**Instructions to follow**.
Wherever the word "baratos" occurs in the listing, copy the whole line.

Start of Entries supplied

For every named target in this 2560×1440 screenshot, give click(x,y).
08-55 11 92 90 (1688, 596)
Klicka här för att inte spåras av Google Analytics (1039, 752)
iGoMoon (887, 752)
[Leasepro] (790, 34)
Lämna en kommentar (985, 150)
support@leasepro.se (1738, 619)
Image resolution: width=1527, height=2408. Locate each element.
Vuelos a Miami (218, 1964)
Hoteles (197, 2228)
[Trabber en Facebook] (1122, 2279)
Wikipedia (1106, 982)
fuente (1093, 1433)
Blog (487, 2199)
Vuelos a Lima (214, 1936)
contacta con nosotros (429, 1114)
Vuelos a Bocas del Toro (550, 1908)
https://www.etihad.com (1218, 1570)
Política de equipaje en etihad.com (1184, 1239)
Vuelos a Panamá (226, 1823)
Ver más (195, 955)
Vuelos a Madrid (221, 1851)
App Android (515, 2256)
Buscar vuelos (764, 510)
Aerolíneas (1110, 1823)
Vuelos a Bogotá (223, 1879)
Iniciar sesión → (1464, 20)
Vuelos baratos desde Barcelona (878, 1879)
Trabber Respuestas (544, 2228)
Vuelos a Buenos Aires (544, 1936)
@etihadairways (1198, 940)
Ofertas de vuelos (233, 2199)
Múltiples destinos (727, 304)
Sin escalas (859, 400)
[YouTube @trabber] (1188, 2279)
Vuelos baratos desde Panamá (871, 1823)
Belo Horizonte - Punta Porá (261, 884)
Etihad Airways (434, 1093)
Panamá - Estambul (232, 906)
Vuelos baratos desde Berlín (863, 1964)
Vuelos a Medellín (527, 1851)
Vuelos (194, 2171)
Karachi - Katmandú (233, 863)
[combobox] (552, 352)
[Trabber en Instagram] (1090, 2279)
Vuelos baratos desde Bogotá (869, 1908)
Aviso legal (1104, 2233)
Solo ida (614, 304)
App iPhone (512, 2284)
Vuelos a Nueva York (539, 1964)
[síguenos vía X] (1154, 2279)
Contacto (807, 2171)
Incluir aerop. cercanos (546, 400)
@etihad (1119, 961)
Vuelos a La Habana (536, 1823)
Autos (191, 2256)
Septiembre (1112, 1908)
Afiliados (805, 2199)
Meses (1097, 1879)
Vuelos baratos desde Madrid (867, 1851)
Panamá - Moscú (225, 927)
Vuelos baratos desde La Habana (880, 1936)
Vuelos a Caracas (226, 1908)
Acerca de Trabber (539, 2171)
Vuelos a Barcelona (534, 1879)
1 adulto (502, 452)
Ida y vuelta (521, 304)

End of Entries supplied

**Your solution**.
Vuelos baratos desde Barcelona (878, 1879)
Vuelos baratos desde Panamá (871, 1823)
Vuelos baratos desde Berlín (863, 1964)
Vuelos baratos desde Bogotá (869, 1908)
Vuelos baratos desde Madrid (867, 1851)
Vuelos baratos desde La Habana (880, 1936)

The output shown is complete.